Observations, modeling and understanding of atmospheric tornadoes have known large developments these last ten years. In spite of the current power of computers, simplified models through exact solutions of the fluids dynamic equations are still an important tool to determine the singular conditions that start up these whirlwinds.

For that reason, we present in this work different contributions to the modeling of atmospheric tornadoes by using exact and similar solutions of the Navier-Stokes equations (called conical solutions). These solutions represent the interaction between a swirling half line vortex and the ground described by a no-slip horizontal plane.

By using these solutions, we took into account the thermomechanical effects in order to model a realistic phenomenology of the tornadoes. We first allowed the presence of a mass flux from the axis of the vortex, which is able to describe new phenomena near the axis.

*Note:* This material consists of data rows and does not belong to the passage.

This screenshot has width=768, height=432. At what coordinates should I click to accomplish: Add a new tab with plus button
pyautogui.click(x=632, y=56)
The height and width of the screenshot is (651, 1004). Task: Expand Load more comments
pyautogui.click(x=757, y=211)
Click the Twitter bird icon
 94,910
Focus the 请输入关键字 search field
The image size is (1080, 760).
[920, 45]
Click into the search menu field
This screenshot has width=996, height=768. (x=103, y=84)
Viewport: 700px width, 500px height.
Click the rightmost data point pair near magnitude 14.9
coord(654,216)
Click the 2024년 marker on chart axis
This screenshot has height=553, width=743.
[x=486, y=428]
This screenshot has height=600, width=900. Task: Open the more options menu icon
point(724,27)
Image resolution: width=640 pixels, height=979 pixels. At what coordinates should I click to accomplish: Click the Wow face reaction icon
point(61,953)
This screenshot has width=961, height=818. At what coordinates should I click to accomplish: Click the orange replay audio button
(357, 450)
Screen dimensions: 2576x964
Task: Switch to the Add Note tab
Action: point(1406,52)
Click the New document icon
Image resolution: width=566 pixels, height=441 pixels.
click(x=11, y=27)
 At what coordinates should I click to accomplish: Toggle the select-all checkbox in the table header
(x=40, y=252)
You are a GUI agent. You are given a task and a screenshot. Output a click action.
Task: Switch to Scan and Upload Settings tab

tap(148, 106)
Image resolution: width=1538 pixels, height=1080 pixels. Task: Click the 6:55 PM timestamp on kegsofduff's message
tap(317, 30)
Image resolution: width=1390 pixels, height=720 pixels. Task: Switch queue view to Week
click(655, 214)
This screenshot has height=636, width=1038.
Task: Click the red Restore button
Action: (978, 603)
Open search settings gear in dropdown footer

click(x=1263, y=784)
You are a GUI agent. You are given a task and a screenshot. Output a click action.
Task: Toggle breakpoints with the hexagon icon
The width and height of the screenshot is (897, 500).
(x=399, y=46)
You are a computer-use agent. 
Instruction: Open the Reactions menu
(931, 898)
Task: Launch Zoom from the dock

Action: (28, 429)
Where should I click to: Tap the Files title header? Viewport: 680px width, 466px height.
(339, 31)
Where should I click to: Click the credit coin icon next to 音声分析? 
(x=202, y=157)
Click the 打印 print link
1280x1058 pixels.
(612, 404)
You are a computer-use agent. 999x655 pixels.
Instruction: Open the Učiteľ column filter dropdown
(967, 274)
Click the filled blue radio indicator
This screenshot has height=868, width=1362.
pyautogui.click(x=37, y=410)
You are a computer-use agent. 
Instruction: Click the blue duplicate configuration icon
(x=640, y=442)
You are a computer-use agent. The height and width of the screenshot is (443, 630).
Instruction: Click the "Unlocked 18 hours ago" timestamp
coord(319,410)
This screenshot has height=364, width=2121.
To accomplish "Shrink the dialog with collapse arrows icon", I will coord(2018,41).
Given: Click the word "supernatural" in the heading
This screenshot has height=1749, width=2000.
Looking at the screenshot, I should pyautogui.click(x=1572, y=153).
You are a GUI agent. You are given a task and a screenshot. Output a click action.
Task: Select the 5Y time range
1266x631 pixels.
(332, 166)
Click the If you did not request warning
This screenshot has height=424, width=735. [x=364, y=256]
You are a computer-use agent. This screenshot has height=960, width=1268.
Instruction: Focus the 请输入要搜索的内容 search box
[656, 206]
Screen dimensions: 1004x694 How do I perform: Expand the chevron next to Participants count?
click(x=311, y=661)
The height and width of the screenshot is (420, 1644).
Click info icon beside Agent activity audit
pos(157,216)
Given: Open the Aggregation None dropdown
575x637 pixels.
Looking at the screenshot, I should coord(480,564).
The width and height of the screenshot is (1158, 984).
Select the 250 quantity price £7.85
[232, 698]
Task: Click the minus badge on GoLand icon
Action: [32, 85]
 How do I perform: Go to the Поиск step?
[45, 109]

Secondly, we implemented thermal effects by new exact and similar solutions of the Boussinesq equations.

Then we considered a lost of revolution symmetry into the vortex in order to model situations illustrated by meteorological observations, and we presented a special case describing a vortex whose axis won't be perpendicular to the ground.

We finally developed a new model that allow to access to realistic orders of magnitude for the velocities. As observed in atmospheric tornadoes, it describes a severe swirling downdraft near the vertical axis and a slower flow whirling up from the ground.

With these contributions, we can now propose a model of the end lifetime of tornadoes.